## Assigned task
Quote the lines of the data below verbatim, beginning at the line that contains "This screenshot has" and ending at the last line, both included, and excluding pictures.

## Listed entries
________________________________________
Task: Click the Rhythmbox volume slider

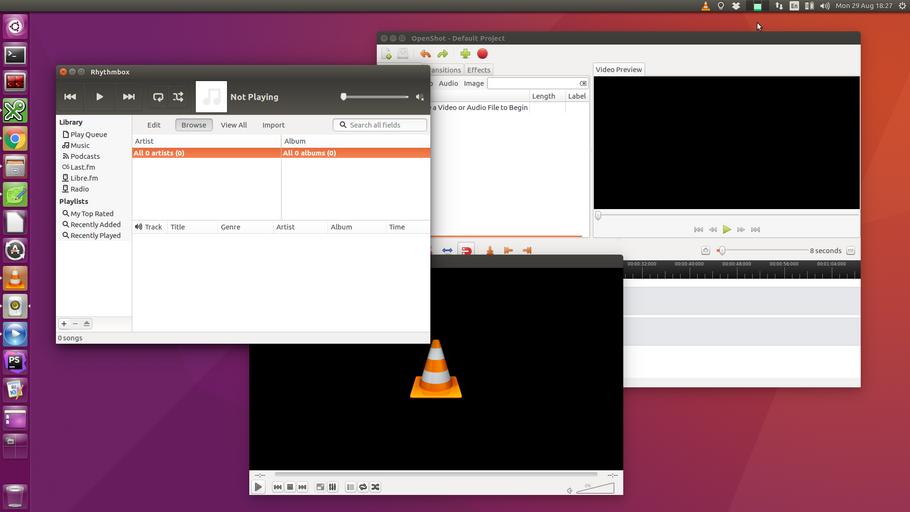Action: click(375, 97)
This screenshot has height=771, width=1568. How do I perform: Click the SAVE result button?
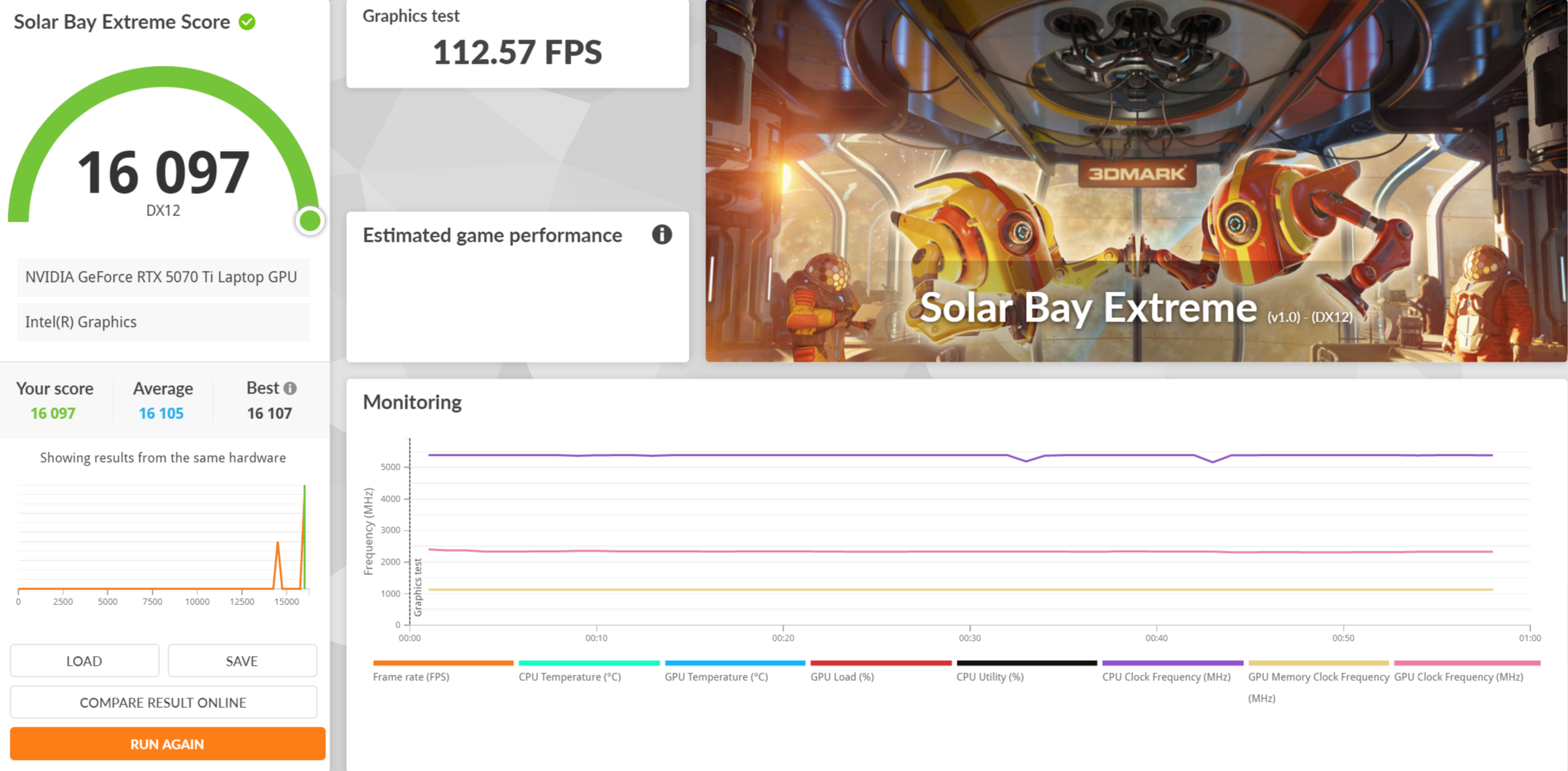pyautogui.click(x=242, y=661)
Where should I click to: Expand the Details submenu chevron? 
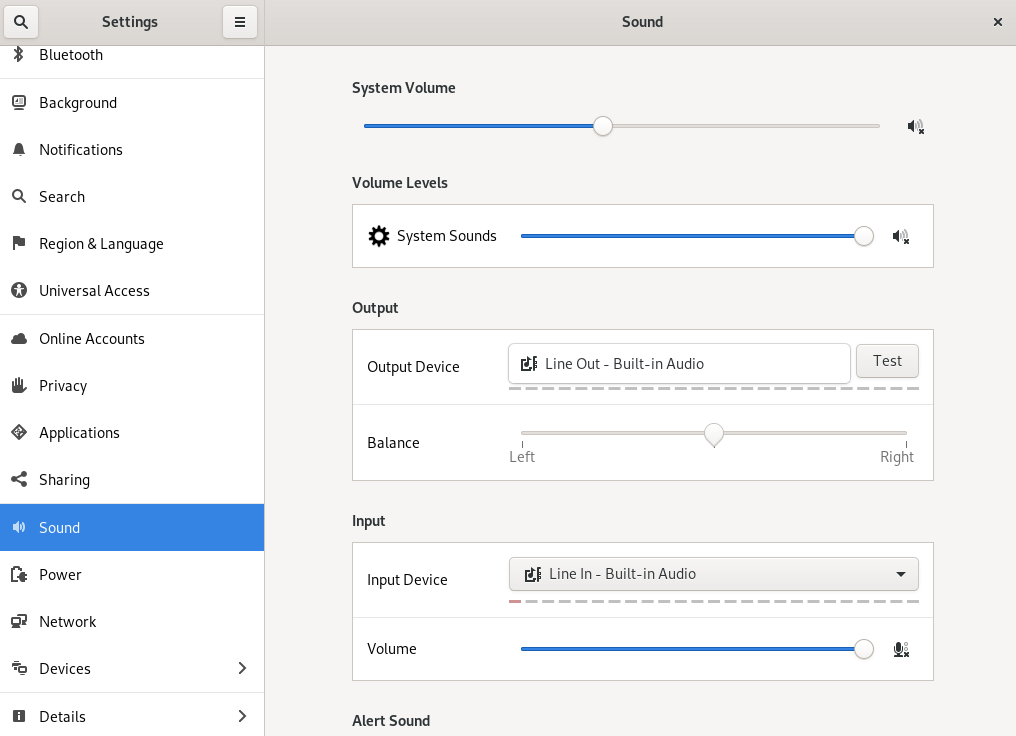click(242, 716)
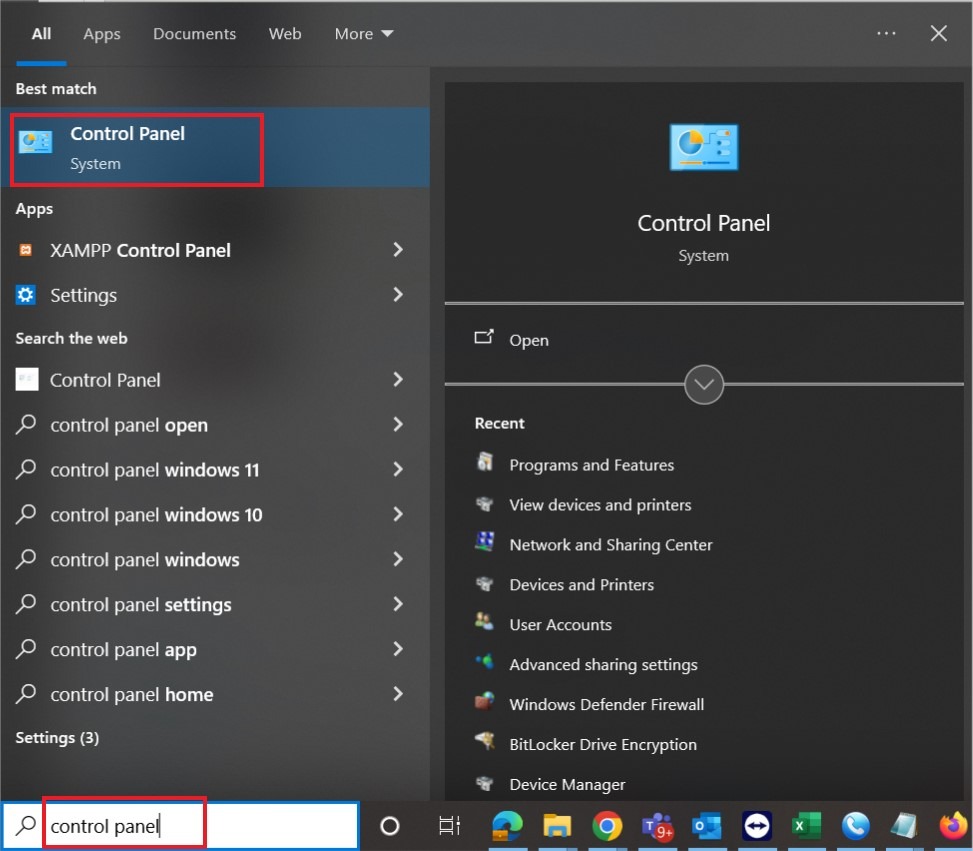The height and width of the screenshot is (851, 973).
Task: Expand Settings app result chevron
Action: click(398, 295)
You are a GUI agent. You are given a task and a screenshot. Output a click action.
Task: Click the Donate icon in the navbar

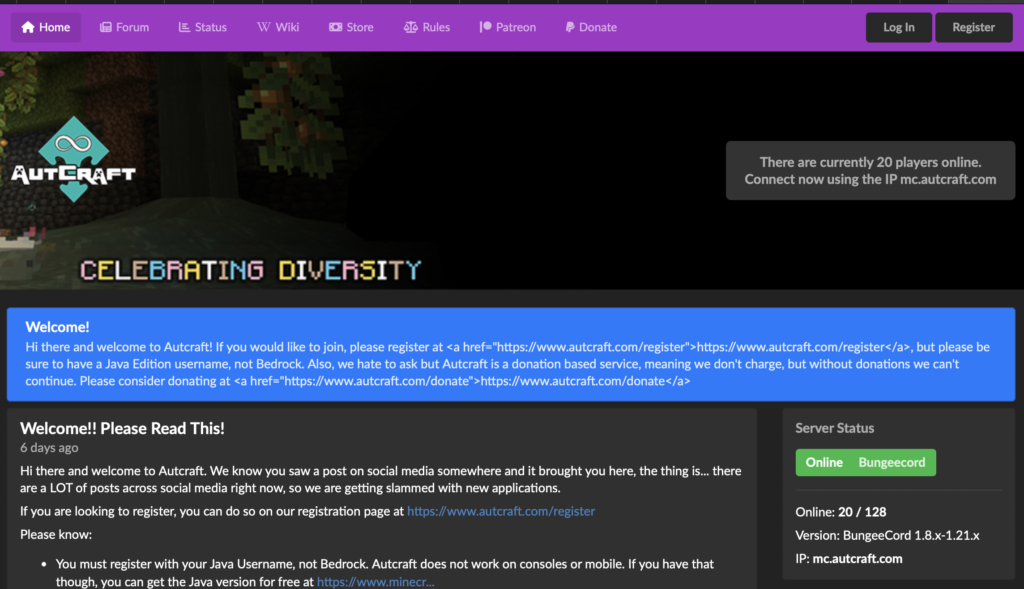569,27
________________________________________
## Answer section
This screenshot has height=771, width=1568. How do I perform: Click the SAVE result button?
pyautogui.click(x=242, y=661)
Where should I click to: Expand the Details submenu chevron? 
click(242, 716)
The height and width of the screenshot is (851, 973).
Task: Expand Settings app result chevron
Action: click(398, 295)
You are a GUI agent. You are given a task and a screenshot. Output a click action.
Task: Click the Donate icon in the navbar

569,27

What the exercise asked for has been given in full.